Accertamento Tecnico Preventivo

L’ATP (Accertamento Tecnico Preventivo) è contemplato dall’ ex art. 696 bis c.p.c. e rappresenta uno strumento processuale dal doppio aspetto utile per:

accertamento tecnico preventivo
Richiedi assistenza per avviare un ATP
  • dare uno strumento di conciliazione nella controversia tra le parti;
  • permettere alle parti il diritto di precostituire una prova prima e al di fuori del processo.

Nell’Accertamento Tecnico Preventivo viene delegato al CTU (Consulente Tecnico d’Ufficio) l’incarico di cercare la conciliazione fra le parti; ove ciò avvenisse il CTU sarebbe retribuito dalle parti senza i vincoli ai compensi stabiliti dalle vacazioni previste dalla legge.

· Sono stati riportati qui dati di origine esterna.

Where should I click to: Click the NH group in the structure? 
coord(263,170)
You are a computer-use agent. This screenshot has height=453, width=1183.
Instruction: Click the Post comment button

L’intervento imparziale del consulente tecnico, chiamato dal giudice ad esprimere il proprio giudizio su questioni (comunque prevalentemente) tecniche di una vertenza, in una prospettiva funzione primaria di tipo persuasivo per:

  1. scoraggiare iniziative giudiziarie che sposterebbero l’approccio da questioni tecniche, a questioni tipicamente legali magari anche differenti da quelle raggiunte in sede di consulenza preventiva;
  2. fornire un visione valutativa alternativa, nei limiti della specificità del caso sottoposto all’attenzione del professionista, in grado di raccogliere il “consenso conciliativo” di tutte le parti.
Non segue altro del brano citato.